Project Objective

The project objective was to predict total season touchdowns among college football teams. Data was taken from the 2018 college football season, which was the most recent available. These were all box scores from the games compiled for the season for every team that played Division 1 Football that year. The data was broken down into tables for different aspects of the game by every conference that participates in Division 1 Football, which were ACC, American, BIG 10, BIG 12, MAC, Mountain West, PAC 12, SEC, Sunbelt Teams. Additionally, there were also tables for teams that participate in football and have no assigned conference. These teams are labeled as “Independent” in the dataset. This data was all easily accessible since it was collected throughout the season for every game and for every team to see how the team performed during the game. 

The data was broken down into tables for rushing, receiving, defense, and more aspects of the game. The rushing, receiving, and defense tables were focused on since these are most likely the best predictors of touchdowns for a given team. A touchdown is when the team on offense gets the ball into the other team’s assigned end zone. For the season, this would be a count of the total number of touchdowns that the team scores. The game of football consists mainly of two parts, offense and defense. Offense consists of rushing and receiving and its main objective is to make forward progress down the field to score touchdowns. Rushing plays are where the football is run up the field, usually by either a running back or the quarterback. Receiving is when the quarterback throws the ball to a receiver in order to gain positive yardage. Both of these results in yardage down the field, so for the season statistics around both rushing and receiving are continuous variables. Defense is the stoppage of the other team making forward progress and includes interceptions, sacks, and yards allowed. Interceptions are the team on defense catching the ball thrown by the team on offense and sacks are tackles of the quarterback behind where the original play started. Yards allowed are the number of yards the opponent’s team gains while the specified team is on defense, either from rushing or receiving.

The main idea behind this project is that there are many factors that help to win a football game. Also, data is collected for every NCAA college football game played, allowing for analysis and machine learning oppurtunities. It helps to be outstanding in a given area of the game, but you need good rushing, receiving, and defensive numbers in order to win football games and to score touchdowns. By integrating the data, there should be the oppurtunity to predict with higher accuracy the number of touchdowns a team scores than just with one of these categories of statistics. XGBoost and Multivariable Linear Regression will be used to do the above task, which will be discussed further in future sections. Also, aggregate models, or combining multiple models together, will be used to further improve performance. Additionally, leave-one-out cross validation is utilized as the input data has few records. 
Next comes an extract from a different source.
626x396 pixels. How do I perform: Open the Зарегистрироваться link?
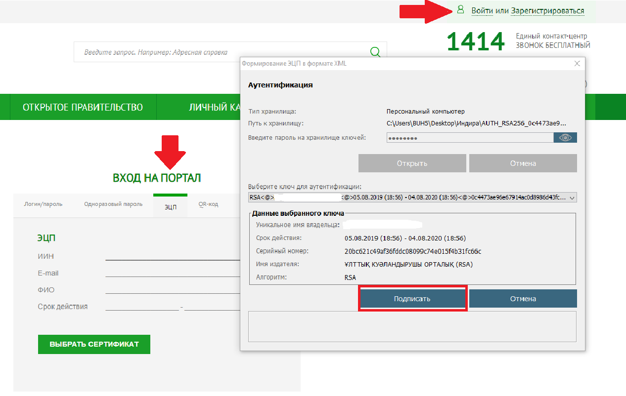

Related work was analyzed to see what had been done in the past. The majority of the football predictors mainly predicted the outcome of the game, including the paper “Sports Data Mining: Predicting Results for the College Football Games” by Carson K. Leung and Kyle W. Joseph. That specific paper focuses on creating a predictive algorithm that takes into account historical data for predicting the winners of games, including the team’s strengths and weaknesses. Also, the paper tries to make up for the lack of current data that comes with college teams. Another paper that had a similar project was “Prediction of Football Match Score and Decision Making Process” by Lalit Kumar Teli, Nilay Zaveri, and Pramila Shinde. This paper does try to predict the scores of football matches, but after further reading it is actually soccer goals they are trying to predict. This paper had a similar objective in trying to take data from matches and output predictions. However, all aspects of the game like score, winner, starting players, and more were also utilized. They also predicted on multiple data sources, but did it to compare the accuracy from them. Hence, predicting touchdowns for college football is something unique compared to past work dealing with integrated models. It is also important to note, after reading the first paper mentioned, that college football is unpredictable due to the short playing career of each player and the changing of teams and their roster so frequently. Therefore, someone would run into the same problem of having to figure out how to account for these issues if they would want to make a future predictor that could be used to predict touchdowns at any time with little adjustment.